In the 1990s, he served three years in the Marines during Operation Desert Storm. Having that military discipline ultimately prepared him for a career in trucking.
“You know you have a job to do. You focus. You also have the desire to move up and do better and land in a spot much better than where you started,” he said of the Marines’ and trucking mentality.
Having leadership skills has aided him as a driver trainer and his artistic side has allowed him to incorporate some unique ways of teaching drivers.
“I have a song I play for all my students. It’s a Frank Sinatra song called, ‘Nice ‘n’ Easy,’” Danns said. It’s a metaphor for driving — trip planning, prepping the truck, monitoring the weather and “once you get all of that done, it’s nice and easy, no fast turns, no race.”
“I’m pretty laid back so it makes them ease up. Not too much because I need them to be on point,” he said. “I will sing along with it and kind of state the parts that are appropriate … The whole point of [the song] is he’s talking about loving a woman, but we’re talking about the road and the truck because the whole process of becoming a driver is basically loving the road.”
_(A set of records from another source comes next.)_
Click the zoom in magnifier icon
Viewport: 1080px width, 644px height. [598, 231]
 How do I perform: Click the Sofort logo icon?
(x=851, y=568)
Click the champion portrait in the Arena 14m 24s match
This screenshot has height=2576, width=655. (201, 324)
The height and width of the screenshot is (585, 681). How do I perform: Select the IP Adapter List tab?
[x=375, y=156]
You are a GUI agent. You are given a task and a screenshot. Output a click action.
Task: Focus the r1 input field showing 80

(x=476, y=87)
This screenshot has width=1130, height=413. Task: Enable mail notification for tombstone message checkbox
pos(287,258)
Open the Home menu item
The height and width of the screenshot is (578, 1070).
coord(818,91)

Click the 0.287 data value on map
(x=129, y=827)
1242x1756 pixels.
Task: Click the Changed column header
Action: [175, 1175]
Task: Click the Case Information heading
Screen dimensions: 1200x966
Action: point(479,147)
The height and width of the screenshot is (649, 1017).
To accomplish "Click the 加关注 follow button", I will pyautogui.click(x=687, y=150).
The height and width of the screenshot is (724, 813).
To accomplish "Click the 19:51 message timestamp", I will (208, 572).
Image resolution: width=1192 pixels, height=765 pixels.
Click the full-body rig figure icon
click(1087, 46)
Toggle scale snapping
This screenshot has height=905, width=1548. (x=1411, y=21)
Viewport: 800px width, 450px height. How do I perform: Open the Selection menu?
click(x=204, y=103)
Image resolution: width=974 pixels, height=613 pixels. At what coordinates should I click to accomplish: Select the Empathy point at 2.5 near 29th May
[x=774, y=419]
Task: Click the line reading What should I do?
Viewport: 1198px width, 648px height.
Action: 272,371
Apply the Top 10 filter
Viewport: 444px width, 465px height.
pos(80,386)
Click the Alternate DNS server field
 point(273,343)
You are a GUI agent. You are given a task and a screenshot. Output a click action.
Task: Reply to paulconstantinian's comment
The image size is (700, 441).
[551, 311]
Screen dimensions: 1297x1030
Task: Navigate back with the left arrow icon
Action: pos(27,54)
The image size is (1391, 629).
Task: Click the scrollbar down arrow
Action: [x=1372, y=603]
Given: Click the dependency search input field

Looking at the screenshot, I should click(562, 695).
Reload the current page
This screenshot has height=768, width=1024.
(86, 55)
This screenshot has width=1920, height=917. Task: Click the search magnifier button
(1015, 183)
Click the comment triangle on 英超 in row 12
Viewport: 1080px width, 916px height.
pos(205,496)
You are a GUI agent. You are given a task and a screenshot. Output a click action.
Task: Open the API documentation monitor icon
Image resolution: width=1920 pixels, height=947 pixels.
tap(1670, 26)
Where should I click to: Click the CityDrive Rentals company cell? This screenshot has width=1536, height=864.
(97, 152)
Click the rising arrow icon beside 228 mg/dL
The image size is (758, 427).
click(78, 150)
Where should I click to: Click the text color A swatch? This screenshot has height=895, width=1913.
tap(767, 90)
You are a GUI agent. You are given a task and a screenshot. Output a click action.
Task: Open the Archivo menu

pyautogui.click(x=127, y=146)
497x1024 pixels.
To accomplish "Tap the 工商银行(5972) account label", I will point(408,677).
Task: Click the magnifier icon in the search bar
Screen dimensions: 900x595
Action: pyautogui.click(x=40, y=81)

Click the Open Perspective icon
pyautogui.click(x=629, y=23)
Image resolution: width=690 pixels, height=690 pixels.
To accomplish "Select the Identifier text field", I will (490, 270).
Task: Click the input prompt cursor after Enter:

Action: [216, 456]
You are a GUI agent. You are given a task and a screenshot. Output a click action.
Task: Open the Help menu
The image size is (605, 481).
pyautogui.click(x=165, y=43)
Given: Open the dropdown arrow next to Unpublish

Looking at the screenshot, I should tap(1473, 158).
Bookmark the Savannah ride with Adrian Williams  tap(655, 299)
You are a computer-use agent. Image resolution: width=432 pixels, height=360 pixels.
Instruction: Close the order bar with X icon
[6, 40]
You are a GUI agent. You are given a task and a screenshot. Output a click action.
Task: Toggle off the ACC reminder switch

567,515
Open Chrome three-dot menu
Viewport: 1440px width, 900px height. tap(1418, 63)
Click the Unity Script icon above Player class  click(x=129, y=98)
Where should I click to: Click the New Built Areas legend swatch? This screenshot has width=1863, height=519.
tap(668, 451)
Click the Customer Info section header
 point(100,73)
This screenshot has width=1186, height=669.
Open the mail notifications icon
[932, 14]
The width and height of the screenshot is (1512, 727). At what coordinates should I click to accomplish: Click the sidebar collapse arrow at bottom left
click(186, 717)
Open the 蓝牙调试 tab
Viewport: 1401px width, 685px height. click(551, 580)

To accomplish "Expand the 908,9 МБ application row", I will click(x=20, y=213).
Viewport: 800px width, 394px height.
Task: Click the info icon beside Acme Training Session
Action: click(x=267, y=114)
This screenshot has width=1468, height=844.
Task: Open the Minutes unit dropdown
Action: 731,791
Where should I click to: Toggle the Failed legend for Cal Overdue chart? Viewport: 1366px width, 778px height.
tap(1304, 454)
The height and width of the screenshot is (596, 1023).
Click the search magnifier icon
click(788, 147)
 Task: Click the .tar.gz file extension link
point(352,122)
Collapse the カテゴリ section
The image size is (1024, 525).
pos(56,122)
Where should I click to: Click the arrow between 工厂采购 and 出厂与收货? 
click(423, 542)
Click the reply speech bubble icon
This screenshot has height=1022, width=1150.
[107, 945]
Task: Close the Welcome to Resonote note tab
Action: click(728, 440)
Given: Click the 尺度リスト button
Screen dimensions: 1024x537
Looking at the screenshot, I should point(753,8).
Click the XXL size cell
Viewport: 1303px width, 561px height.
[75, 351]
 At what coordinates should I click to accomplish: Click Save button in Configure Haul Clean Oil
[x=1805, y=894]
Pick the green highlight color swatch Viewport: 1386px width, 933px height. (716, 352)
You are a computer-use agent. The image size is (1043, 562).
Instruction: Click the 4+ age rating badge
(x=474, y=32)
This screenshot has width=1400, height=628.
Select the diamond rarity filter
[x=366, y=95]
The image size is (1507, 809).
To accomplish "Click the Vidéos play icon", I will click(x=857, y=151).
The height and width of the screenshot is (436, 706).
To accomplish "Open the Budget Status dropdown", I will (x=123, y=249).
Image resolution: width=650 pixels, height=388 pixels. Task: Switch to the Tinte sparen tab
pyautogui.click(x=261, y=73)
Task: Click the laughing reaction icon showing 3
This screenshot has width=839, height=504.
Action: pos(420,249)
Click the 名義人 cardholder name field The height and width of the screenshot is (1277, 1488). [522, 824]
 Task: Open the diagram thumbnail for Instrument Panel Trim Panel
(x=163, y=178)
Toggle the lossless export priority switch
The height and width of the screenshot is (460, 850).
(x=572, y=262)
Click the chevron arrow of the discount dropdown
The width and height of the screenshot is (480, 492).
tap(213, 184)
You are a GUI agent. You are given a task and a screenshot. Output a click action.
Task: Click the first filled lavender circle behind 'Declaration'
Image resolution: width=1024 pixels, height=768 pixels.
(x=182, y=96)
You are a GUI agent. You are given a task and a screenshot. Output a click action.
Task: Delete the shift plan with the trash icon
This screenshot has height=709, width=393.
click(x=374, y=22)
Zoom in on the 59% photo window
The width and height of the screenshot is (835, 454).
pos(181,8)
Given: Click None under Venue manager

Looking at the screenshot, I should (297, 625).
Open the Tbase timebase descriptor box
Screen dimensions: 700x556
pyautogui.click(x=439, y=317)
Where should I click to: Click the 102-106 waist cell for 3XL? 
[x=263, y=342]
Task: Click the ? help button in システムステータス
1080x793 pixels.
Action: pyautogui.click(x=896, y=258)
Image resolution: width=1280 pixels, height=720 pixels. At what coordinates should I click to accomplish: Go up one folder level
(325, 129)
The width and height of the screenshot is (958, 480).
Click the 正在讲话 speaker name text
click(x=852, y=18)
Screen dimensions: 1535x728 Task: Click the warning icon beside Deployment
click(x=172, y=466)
While he’s still new to the trucking industry, he plans on being an independent driver, putting enough money aside to make payments on a truck and get his broker’s license. He plans to help his sister, who just began a body butter company called “Simply Rich,” with distribution.
“The goal is to get my truck and to find some more experienced guys that want to drive,” if he adds other trucks to his company, he said. “I know I’d want to pay them well, let them drive the trucks. Build up my brand and the business. I don’t know if I want a fleet. I know there are several things I’d like to do.”
If he gets to that place, Danns said he wants to “give back.” Success and having empathy for others is something he’s always felt and passed along to his children, each successful in their own ways in grade school and college.
“The people I’m training, I’m able to give back [to] in a small way,” he said, adding that his mentality as the son of immigrants centers around, “One, you don’t quit; two you don’t keep your hand out asking for stuff. ‘Whatever your mind can conceive, if you believe you’ll achieve.’ I know that’s kind of corny, but the family mantra is ‘Do what you have to do so you can do what you want to do.’”
Danns said he enjoys being out on the road and photography is a passion.
“I see so much beauty in the world during a time that’s so chaotic. That’s what I’m about man — passion, showing a love for people,” he said. “It [photography] is almost like letting people have a little piece of your soul, the way I see things.”
When he’s at home in New Bern, North Carolina, he enjoys spending time with his children and will revel in his new title of “grandfather” to his new grandson, he said. While not as often as he’d like, he shows off Karaoke skills locally, loving tunes like Johnny Gill’s “My, My, My.”
No matter where his career takes him, Danns said he will do it with both passion and compassion.
“Human decency is important for me, just showing general compassion toward people. There’s always going to be people that suck. It sounds a little naïve, utopian” to believe things will ever be perfect, he said, but “I believe we can make things a hell of a lot better. That’s how I try to live my life.